What you will do:
Everything from the line containing "Select Übersicht in the sidebar" through the line containing "Given: Click the workout name input field" should be repeated exactly, and nothing else from the data.

Start of Block

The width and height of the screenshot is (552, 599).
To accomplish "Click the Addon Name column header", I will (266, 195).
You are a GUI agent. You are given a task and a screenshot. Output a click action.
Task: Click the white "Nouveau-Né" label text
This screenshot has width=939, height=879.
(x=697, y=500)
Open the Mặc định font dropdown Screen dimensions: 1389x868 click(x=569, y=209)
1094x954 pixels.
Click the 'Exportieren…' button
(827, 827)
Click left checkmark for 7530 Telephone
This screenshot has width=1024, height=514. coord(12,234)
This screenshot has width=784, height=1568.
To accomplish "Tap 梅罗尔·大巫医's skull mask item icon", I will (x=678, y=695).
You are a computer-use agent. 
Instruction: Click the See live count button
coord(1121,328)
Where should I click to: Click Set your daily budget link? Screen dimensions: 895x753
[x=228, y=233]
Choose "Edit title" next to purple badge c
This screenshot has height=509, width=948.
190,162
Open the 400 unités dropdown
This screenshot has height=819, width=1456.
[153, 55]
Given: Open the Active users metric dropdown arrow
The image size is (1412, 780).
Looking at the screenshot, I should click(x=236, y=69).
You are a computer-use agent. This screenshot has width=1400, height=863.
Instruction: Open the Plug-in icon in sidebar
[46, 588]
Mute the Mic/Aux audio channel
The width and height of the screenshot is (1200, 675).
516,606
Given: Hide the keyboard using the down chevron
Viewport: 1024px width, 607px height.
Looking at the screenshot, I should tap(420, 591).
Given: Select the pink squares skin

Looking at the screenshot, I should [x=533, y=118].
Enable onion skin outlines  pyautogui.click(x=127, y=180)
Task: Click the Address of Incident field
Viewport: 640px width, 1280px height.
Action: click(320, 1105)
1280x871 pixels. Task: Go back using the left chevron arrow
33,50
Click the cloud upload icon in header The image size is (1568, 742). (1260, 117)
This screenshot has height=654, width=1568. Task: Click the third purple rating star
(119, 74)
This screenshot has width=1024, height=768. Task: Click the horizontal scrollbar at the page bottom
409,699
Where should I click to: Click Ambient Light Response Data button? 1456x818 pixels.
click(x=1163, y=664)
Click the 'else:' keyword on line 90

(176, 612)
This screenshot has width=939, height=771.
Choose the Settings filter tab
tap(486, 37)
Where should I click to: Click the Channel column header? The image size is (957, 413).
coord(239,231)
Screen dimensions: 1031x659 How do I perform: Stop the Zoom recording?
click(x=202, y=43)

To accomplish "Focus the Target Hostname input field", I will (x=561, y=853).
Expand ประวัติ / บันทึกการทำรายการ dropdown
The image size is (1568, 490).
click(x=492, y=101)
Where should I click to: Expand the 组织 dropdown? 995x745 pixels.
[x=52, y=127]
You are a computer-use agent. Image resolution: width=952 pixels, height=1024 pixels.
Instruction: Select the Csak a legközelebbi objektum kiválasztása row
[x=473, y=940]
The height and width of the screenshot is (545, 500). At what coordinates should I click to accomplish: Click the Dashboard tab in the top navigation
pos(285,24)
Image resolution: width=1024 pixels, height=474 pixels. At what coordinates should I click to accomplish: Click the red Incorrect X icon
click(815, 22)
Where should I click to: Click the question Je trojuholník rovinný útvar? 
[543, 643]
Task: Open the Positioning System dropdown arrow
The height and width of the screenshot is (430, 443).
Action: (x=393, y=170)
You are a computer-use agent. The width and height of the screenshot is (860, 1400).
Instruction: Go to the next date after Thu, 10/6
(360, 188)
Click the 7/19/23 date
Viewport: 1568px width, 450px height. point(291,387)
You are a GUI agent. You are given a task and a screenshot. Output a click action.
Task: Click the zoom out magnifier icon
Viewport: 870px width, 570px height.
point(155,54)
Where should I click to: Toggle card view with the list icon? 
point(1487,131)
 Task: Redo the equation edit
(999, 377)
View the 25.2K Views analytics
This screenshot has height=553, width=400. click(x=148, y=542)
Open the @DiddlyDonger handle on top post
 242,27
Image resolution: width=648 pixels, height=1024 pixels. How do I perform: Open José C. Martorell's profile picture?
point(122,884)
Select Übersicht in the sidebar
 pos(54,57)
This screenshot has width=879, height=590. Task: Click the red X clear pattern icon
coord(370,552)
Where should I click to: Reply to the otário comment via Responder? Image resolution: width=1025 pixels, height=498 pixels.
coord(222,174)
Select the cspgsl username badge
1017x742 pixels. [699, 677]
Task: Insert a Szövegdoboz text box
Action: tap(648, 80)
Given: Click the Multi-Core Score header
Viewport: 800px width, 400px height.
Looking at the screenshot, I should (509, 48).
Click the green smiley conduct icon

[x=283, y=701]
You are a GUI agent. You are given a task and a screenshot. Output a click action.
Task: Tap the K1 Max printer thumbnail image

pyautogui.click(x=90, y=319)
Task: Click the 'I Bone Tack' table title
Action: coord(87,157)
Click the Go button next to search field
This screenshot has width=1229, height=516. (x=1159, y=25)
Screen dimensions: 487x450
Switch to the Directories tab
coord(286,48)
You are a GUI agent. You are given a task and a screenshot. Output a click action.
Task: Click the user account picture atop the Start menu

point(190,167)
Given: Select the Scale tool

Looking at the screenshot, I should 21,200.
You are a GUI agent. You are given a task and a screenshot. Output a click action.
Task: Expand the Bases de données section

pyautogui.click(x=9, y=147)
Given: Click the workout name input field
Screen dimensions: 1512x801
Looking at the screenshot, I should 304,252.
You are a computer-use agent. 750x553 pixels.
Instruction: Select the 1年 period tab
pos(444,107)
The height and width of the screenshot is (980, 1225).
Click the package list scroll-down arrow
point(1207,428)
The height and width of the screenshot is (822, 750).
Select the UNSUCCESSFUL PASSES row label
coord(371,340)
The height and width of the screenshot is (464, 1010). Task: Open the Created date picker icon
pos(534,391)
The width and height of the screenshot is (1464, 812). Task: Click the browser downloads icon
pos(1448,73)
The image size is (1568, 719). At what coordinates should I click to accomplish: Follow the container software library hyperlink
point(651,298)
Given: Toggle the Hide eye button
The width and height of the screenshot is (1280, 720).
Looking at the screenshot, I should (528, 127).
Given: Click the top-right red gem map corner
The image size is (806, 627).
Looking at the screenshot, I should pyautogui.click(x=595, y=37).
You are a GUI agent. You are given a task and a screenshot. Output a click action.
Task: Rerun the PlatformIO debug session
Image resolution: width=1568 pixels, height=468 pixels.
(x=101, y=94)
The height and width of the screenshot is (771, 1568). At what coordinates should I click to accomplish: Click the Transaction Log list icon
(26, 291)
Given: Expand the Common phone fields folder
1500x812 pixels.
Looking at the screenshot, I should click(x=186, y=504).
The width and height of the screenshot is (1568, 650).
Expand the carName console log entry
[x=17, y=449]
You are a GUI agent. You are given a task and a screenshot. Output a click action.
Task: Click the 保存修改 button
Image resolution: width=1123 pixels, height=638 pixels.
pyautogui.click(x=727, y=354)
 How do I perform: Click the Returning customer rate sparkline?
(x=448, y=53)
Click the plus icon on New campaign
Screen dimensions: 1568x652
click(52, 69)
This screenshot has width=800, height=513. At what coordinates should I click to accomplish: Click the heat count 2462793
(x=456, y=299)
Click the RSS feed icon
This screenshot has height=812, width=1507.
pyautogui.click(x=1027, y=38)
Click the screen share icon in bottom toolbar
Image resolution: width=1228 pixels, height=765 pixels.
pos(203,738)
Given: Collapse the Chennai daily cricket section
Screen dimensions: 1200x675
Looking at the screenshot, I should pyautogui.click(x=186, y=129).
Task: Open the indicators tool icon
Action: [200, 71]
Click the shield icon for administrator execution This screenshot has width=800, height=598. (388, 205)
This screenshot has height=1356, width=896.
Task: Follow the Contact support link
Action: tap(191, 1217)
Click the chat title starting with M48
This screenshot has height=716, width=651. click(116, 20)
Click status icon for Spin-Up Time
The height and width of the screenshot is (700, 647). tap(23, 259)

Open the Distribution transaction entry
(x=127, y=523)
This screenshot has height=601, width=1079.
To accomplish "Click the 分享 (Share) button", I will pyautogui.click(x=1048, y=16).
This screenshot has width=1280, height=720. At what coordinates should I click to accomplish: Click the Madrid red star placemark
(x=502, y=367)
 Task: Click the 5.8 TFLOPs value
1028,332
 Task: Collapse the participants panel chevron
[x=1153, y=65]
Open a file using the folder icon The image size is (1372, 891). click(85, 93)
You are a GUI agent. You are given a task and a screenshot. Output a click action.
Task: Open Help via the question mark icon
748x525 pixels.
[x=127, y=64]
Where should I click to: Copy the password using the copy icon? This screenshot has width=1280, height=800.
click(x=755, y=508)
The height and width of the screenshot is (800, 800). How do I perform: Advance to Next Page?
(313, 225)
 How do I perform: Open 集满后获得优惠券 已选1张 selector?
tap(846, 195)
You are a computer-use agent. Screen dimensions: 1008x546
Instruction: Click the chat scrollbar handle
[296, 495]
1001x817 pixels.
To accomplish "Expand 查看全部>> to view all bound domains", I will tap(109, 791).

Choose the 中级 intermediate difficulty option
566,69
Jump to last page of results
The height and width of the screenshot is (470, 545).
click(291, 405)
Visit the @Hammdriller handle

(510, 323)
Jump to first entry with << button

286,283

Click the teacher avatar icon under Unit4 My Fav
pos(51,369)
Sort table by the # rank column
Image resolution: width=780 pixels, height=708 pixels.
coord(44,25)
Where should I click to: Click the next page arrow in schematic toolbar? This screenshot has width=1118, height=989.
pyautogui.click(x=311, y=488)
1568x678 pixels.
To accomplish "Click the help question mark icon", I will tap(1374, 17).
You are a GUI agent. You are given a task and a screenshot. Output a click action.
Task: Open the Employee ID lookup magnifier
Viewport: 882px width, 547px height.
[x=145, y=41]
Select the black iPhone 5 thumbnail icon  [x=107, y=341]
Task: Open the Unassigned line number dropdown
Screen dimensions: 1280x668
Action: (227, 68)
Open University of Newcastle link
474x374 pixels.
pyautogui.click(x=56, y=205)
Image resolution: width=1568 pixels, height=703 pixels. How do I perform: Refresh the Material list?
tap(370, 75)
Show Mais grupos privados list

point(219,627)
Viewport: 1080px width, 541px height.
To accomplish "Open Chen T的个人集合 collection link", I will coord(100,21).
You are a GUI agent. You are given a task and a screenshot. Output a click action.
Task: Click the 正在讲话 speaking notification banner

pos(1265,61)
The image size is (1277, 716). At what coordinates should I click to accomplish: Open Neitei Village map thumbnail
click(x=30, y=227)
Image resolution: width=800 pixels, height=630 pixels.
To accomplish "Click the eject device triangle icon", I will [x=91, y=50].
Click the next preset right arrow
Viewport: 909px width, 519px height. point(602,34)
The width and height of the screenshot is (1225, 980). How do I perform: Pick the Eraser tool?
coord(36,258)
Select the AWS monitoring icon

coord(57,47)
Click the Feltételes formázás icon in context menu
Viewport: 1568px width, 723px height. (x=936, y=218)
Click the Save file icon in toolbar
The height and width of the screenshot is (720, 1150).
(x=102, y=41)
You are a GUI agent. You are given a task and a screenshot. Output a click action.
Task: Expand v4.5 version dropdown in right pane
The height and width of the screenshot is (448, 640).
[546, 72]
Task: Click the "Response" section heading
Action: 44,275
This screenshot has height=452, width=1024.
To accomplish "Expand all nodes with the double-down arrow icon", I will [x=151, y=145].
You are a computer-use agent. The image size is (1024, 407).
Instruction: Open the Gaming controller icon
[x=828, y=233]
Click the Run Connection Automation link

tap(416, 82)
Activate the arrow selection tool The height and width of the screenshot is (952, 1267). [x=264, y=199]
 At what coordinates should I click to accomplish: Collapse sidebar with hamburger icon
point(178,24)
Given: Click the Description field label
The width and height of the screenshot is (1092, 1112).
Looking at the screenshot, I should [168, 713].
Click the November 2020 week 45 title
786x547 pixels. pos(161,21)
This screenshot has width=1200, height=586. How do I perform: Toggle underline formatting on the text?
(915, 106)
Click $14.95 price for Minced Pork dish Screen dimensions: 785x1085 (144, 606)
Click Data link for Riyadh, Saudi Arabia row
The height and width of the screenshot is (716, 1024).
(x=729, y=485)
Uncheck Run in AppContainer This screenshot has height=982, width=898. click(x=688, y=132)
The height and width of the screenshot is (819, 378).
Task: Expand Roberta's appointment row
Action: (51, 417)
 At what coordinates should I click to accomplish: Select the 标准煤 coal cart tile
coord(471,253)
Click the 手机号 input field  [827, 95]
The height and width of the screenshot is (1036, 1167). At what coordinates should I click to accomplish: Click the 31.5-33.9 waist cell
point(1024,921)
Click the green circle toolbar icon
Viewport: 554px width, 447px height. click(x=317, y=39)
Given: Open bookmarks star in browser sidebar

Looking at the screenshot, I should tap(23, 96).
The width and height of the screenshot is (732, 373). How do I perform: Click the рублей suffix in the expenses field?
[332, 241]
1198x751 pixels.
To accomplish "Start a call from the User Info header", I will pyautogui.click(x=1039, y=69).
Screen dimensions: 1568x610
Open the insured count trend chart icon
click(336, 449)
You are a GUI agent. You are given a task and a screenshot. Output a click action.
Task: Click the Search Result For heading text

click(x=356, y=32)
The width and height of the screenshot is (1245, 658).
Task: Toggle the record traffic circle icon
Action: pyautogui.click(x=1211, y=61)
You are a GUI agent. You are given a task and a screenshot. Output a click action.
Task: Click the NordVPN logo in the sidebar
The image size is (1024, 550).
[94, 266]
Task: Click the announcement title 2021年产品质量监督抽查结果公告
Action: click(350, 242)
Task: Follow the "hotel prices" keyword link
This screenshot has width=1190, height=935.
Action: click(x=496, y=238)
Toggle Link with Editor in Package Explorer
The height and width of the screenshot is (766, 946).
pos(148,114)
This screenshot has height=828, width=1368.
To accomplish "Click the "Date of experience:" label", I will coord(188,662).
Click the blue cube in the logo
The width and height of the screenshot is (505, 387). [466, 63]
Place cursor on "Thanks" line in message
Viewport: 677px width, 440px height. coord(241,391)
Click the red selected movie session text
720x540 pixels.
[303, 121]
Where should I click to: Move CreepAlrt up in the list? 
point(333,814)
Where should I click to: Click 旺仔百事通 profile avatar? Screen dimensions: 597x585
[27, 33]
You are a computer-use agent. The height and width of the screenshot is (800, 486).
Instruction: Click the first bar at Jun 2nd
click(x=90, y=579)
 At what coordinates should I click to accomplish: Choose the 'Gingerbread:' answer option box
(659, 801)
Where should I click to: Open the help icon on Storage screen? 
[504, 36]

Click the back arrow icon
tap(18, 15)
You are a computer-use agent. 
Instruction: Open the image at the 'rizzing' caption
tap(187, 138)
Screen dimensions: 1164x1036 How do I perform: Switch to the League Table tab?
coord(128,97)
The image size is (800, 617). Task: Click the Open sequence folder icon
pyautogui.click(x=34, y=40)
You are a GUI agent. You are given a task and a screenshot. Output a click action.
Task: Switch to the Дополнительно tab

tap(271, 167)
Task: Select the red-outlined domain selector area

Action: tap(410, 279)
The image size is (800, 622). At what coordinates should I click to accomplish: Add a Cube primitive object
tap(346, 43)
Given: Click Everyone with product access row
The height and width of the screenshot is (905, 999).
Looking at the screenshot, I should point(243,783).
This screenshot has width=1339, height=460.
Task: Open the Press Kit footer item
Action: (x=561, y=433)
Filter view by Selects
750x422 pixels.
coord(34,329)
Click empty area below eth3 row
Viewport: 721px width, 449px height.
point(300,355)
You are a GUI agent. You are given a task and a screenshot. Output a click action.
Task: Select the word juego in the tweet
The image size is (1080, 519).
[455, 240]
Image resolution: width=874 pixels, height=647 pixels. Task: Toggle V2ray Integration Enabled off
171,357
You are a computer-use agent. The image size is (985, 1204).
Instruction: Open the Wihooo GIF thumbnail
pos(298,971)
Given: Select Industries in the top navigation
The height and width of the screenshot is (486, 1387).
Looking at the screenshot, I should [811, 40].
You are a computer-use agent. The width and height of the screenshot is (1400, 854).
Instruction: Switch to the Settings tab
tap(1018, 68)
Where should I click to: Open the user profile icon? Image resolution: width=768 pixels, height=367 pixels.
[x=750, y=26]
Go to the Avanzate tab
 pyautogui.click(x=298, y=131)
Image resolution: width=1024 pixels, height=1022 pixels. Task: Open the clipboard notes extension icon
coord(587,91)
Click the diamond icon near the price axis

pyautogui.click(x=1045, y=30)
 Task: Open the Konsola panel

End of Block

Written response:
Select Übersicht in the sidebar
 pos(54,57)
This screenshot has width=879, height=590. Task: Click the red X clear pattern icon
coord(370,552)
Where should I click to: Reply to the otário comment via Responder? Image resolution: width=1025 pixels, height=498 pixels.
coord(222,174)
Select the cspgsl username badge
1017x742 pixels. [699, 677]
Task: Insert a Szövegdoboz text box
Action: tap(648, 80)
Given: Click the Multi-Core Score header
Viewport: 800px width, 400px height.
Looking at the screenshot, I should (509, 48).
Click the green smiley conduct icon

[x=283, y=701]
You are a GUI agent. You are given a task and a screenshot. Output a click action.
Task: Tap the K1 Max printer thumbnail image

pyautogui.click(x=90, y=319)
Task: Click the 'I Bone Tack' table title
Action: coord(87,157)
Click the Go button next to search field
This screenshot has width=1229, height=516. (x=1159, y=25)
Screen dimensions: 487x450
Switch to the Directories tab
coord(286,48)
You are a GUI agent. You are given a task and a screenshot. Output a click action.
Task: Click the user account picture atop the Start menu

point(190,167)
Given: Select the Scale tool

Looking at the screenshot, I should 21,200.
You are a GUI agent. You are given a task and a screenshot. Output a click action.
Task: Expand the Bases de données section

pyautogui.click(x=9, y=147)
Given: Click the workout name input field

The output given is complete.